Who are the widows, the orphans, the indigenous peoples, and the foreigners that, over and over, the Law and the Prophets enjoin us to care for, to hold dear, and to treat as sisters and brothers? The stranger.

Who are the daily wage earners, the laborers who survive from paycheck to paycheck, the homeless, the jobless, and the most vulnerable in a world ravaged by the pandemic that we are supposed to prioritize? Yes, the stranger.

If we read our Bibles and pray everyday, then we will grow in the realization that, most often than not, God comes as a stranger. God did when God shared the promise of Isaac's birth. God did when God judged the arrogance and inhospitality of Sodom and Gomorrah.

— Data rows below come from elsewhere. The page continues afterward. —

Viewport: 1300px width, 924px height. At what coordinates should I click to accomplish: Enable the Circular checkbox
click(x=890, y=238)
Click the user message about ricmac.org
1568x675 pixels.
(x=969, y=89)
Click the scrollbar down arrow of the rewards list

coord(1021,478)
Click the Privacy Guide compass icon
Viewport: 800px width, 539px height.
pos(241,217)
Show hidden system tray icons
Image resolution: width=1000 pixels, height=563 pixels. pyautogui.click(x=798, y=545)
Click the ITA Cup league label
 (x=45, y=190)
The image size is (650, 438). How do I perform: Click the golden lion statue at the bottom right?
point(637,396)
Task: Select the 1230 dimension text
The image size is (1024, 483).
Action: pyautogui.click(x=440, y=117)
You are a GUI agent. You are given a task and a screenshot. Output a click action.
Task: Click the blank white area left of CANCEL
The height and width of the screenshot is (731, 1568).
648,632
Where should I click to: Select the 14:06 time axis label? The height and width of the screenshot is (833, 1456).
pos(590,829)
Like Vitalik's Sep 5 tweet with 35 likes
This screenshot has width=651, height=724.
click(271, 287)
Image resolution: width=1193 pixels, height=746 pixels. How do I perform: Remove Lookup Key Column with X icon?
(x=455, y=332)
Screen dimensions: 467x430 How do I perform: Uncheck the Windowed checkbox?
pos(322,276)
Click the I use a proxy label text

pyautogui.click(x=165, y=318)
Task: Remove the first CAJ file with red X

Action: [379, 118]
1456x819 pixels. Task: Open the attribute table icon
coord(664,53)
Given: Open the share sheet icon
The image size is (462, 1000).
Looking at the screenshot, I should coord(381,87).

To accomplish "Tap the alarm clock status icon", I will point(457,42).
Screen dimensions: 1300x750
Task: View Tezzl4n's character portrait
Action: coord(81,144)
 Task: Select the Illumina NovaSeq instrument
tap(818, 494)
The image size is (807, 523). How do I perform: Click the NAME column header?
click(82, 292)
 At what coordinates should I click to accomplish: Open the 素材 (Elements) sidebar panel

God did when God wrestled with Jacob at Jabbok.

God came as a stranger when God was born in a manger instead of a palace; in Galilee instead of Jerusalem; among the odorized and the otherized; grew up in a mud hut instead of a white house.

God does as the Risen One: waiting for us to meet up in Galilee; reminding us that we will never be alone; calling the rich among us to sell everything we have, to give the proceeds to the poor, and to follow... In Sunday's lection, two disciples on the road to Emmaus encounter the Risen One as a complete stranger. Their eyes were eventually opened and their hearts strangely warmed when the stranger broke bread with them.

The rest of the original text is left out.